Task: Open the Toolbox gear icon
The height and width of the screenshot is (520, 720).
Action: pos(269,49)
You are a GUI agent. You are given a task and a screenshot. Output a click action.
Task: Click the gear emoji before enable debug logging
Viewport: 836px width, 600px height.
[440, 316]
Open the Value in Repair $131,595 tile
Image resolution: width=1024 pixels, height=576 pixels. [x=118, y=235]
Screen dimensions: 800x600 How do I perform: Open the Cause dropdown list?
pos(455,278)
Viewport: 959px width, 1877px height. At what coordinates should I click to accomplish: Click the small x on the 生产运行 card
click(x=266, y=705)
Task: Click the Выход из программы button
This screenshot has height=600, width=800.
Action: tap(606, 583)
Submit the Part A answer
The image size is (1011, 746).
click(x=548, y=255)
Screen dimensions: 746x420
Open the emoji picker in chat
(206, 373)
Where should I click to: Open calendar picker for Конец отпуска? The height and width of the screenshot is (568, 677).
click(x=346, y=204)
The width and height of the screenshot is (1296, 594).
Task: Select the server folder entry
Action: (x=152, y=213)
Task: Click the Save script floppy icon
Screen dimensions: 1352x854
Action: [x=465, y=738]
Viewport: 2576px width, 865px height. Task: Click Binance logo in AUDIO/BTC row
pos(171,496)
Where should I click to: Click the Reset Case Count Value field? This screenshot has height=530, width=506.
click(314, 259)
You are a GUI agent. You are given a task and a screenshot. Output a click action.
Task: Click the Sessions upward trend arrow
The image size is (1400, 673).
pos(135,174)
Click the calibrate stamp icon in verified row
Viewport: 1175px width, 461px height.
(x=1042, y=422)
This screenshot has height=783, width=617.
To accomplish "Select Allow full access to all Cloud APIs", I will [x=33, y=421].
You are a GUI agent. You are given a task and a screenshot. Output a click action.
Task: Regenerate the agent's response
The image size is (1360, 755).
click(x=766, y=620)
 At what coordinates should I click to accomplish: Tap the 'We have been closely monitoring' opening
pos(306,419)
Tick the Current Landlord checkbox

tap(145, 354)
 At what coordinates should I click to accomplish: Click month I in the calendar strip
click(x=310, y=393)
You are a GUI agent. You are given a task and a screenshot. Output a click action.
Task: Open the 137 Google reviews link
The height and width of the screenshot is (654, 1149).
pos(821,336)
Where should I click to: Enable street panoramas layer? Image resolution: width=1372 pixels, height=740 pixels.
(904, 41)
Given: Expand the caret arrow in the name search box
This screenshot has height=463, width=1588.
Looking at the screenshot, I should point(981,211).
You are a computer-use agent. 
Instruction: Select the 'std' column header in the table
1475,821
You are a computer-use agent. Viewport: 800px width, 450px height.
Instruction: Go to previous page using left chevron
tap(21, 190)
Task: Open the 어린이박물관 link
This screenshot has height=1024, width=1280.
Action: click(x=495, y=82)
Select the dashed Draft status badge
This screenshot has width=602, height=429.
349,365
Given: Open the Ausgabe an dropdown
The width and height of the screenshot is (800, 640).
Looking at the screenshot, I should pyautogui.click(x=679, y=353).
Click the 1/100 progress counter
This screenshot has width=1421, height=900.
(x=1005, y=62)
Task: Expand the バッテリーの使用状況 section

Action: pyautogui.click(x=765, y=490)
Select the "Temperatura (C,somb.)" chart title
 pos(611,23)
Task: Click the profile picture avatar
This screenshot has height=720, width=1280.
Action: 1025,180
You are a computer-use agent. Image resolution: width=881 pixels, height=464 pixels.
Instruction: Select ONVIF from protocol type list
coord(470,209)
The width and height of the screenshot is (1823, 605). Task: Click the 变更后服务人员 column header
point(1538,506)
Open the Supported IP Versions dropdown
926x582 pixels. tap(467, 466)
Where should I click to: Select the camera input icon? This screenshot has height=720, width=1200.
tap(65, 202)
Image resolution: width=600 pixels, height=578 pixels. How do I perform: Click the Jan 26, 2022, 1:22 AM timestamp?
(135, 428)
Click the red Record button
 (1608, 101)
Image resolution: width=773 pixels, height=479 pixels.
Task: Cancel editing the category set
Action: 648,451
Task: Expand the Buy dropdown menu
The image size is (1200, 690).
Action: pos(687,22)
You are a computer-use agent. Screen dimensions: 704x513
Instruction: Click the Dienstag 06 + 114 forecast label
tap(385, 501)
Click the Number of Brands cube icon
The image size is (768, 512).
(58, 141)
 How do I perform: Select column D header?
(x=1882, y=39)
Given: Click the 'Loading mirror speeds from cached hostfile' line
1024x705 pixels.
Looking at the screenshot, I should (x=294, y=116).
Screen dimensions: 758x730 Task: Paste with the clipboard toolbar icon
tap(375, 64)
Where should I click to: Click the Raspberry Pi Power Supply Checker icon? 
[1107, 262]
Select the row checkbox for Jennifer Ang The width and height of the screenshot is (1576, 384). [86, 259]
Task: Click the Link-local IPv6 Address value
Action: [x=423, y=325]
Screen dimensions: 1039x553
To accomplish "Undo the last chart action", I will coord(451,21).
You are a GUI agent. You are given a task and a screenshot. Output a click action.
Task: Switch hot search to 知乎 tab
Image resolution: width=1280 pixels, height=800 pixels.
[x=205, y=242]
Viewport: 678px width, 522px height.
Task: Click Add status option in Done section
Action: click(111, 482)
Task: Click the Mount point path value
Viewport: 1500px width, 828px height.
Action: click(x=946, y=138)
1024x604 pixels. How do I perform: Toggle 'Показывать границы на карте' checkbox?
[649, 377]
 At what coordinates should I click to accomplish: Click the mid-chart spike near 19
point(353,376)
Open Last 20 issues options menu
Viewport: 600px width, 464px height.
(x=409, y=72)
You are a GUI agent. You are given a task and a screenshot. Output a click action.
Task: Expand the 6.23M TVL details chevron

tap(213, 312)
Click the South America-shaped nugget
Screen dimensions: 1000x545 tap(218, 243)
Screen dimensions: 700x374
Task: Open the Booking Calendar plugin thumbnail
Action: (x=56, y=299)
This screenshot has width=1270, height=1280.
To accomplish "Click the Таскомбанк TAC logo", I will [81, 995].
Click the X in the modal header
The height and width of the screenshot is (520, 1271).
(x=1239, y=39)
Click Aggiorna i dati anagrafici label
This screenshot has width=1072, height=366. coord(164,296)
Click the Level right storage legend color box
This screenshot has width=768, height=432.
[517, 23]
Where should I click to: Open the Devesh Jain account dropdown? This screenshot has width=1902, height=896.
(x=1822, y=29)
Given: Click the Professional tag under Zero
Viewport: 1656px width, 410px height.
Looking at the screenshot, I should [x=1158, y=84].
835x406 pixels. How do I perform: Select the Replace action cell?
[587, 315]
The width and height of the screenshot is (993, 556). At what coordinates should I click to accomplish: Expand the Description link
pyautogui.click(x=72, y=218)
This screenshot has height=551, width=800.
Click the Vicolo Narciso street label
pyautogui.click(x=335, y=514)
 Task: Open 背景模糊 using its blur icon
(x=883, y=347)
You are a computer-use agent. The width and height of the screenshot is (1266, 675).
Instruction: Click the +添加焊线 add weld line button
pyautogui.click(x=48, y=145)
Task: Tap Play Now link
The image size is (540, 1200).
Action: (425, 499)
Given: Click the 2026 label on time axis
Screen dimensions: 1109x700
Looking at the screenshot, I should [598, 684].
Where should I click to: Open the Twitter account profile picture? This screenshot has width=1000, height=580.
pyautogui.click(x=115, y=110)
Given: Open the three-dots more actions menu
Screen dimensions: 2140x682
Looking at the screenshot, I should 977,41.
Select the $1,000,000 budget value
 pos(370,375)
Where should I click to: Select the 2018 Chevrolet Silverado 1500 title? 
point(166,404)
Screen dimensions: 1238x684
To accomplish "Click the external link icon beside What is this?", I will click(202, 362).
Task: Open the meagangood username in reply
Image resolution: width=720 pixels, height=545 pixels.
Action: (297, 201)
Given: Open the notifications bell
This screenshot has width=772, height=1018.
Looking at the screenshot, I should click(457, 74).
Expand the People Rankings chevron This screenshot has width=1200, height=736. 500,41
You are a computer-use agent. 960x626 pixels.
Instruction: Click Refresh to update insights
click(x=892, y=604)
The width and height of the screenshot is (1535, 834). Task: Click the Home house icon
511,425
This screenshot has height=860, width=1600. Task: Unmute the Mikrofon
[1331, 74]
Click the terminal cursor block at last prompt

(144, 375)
#####
• _TASK REQUIREMENTS_: Every line of the listing that holds "will" should be found and copied.

• _RESPONSE FOR THIS EXERCISE_:
To accomplish "Select Allow full access to all Cloud APIs", I will [x=33, y=421].
To accomplish "Undo the last chart action", I will coord(451,21).
To accomplish "Click the Таскомбанк TAC logo", I will [81, 995].
To accomplish "Click the external link icon beside What is this?", I will click(202, 362).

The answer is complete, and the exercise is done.